_PROBLEM REQUIREMENTS_
Using the data below, transcribe exactly everything from the line that contains "Image resolution: width=1309" down to the line that contains "Select الدائنون in the accounts tree". Include both of those lines and none of the pictures.

_DATA SECTION_
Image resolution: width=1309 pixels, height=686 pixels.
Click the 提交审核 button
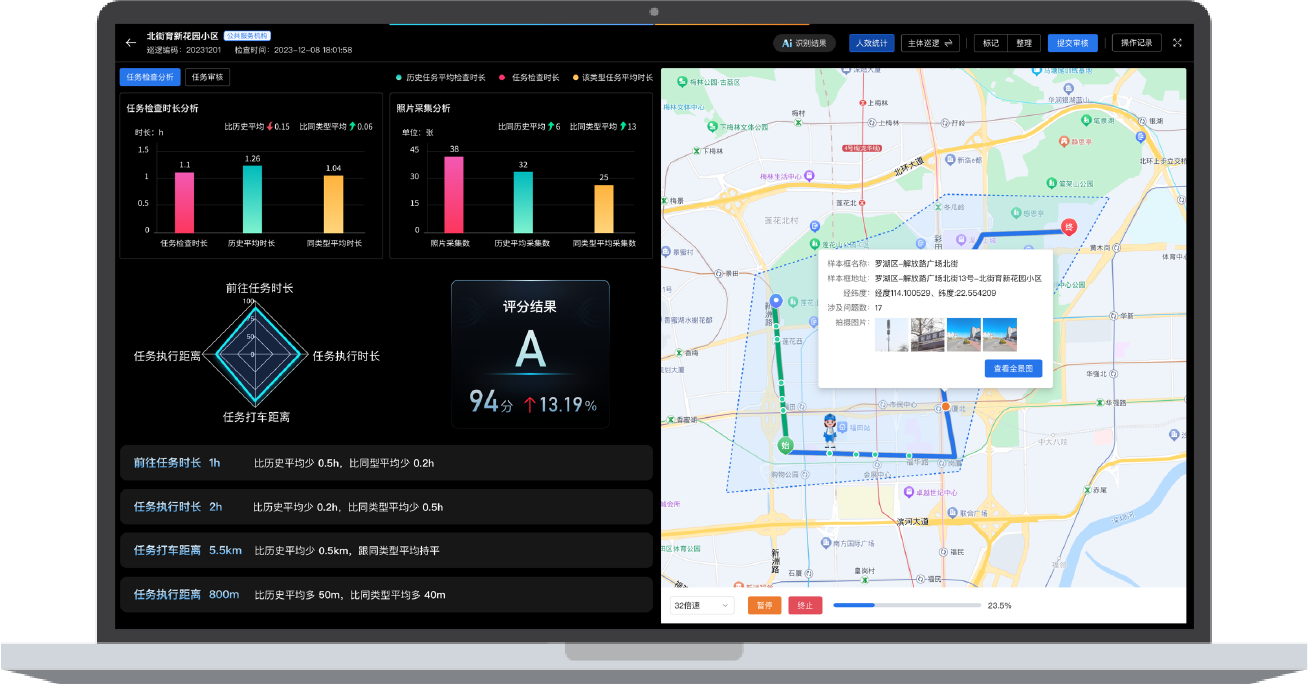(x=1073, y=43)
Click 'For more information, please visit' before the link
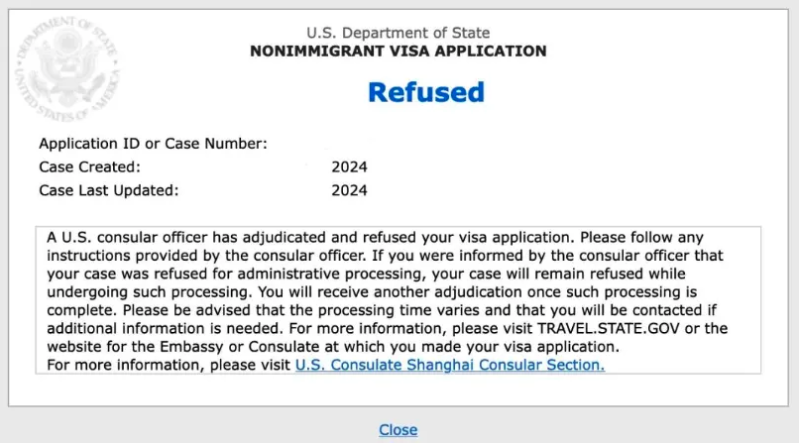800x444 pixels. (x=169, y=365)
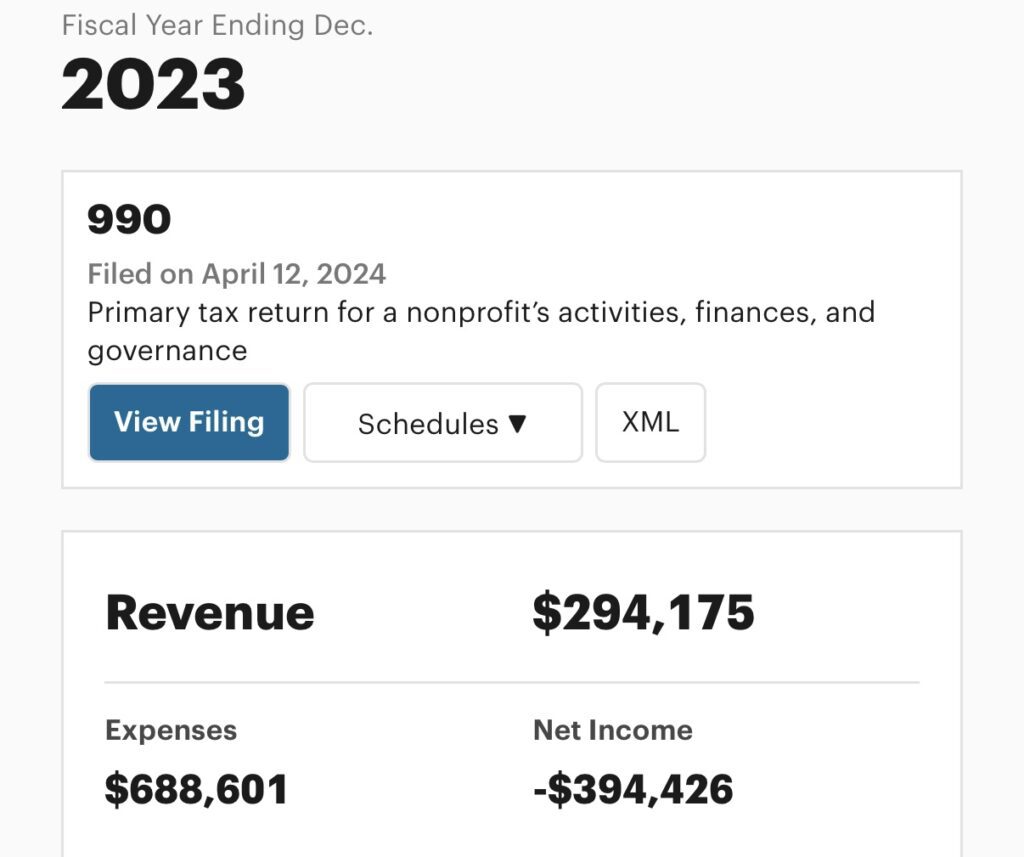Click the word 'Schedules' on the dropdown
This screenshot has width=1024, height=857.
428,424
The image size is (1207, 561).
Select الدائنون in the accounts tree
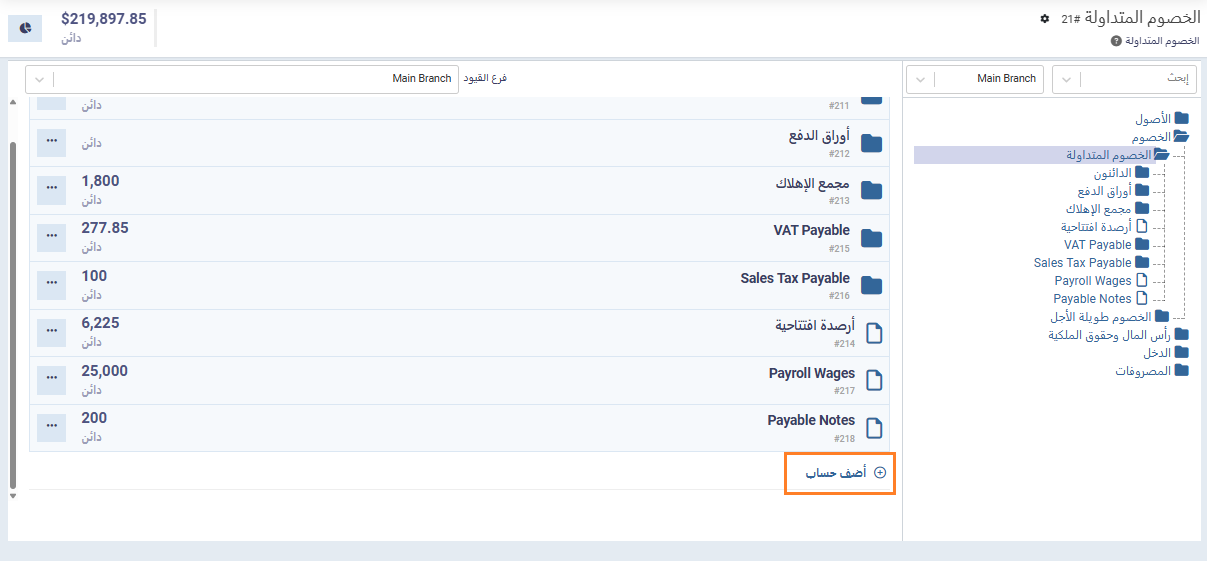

--

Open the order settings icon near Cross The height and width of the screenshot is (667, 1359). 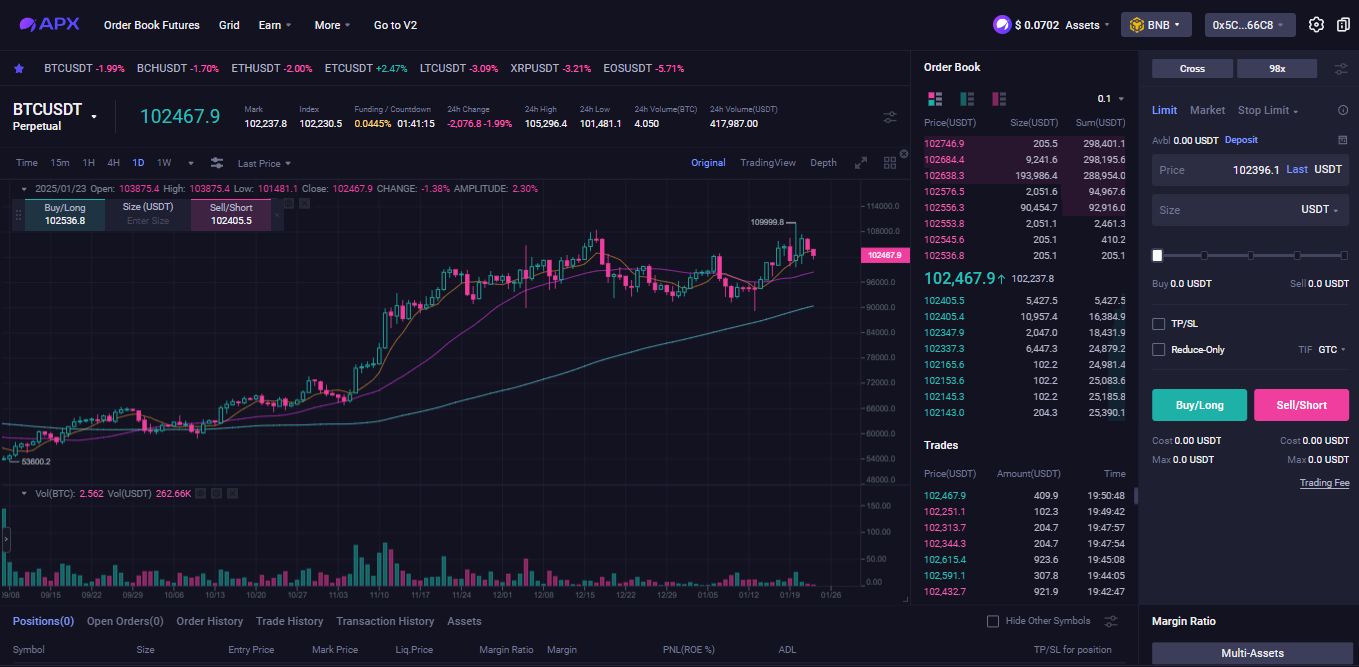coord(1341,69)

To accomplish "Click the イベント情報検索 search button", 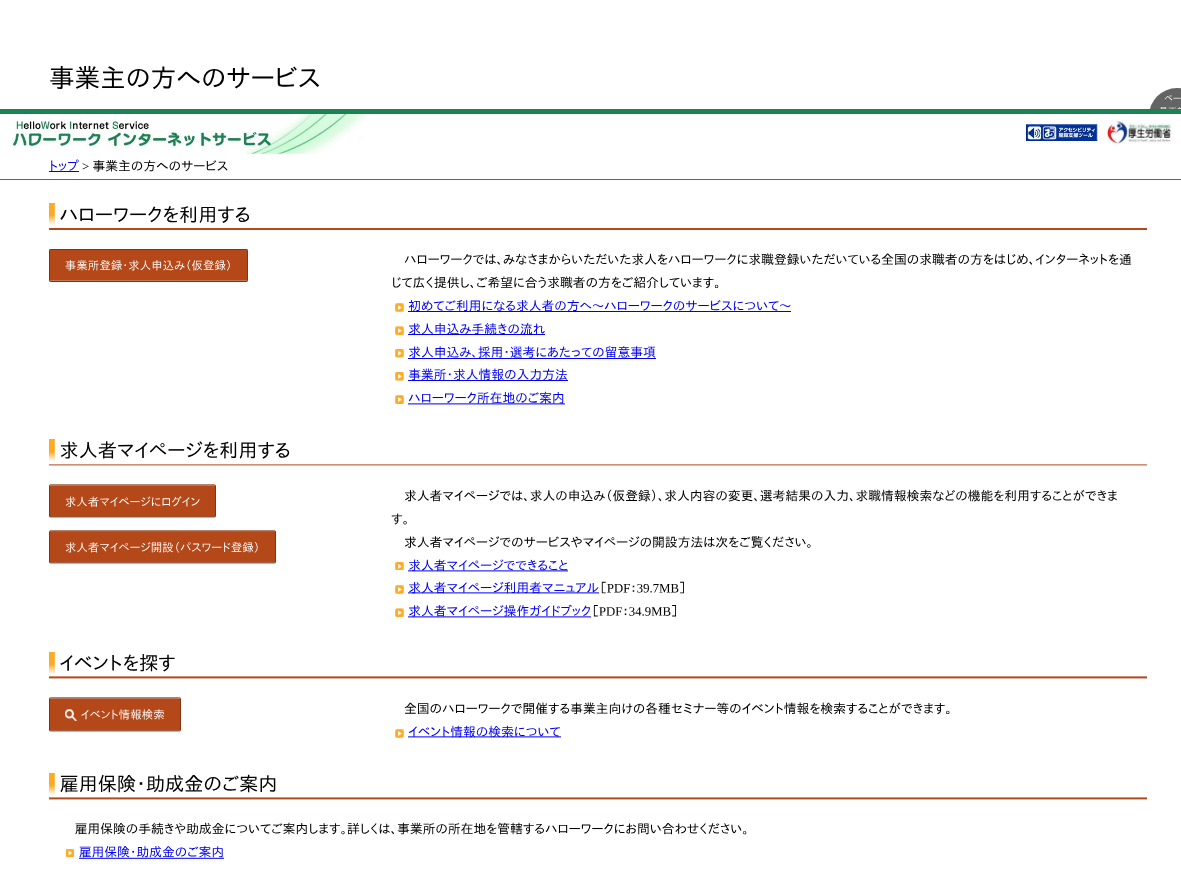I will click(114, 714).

_REPLY_
Image resolution: width=1309 pixels, height=686 pixels.
Click the 提交审核 button
(x=1073, y=43)
Click 'For more information, please visit' before the link
800x444 pixels. (x=169, y=365)
Click the word 'Schedules' on the dropdown
This screenshot has width=1024, height=857.
428,424
The image size is (1207, 561).
Select الدائنون in the accounts tree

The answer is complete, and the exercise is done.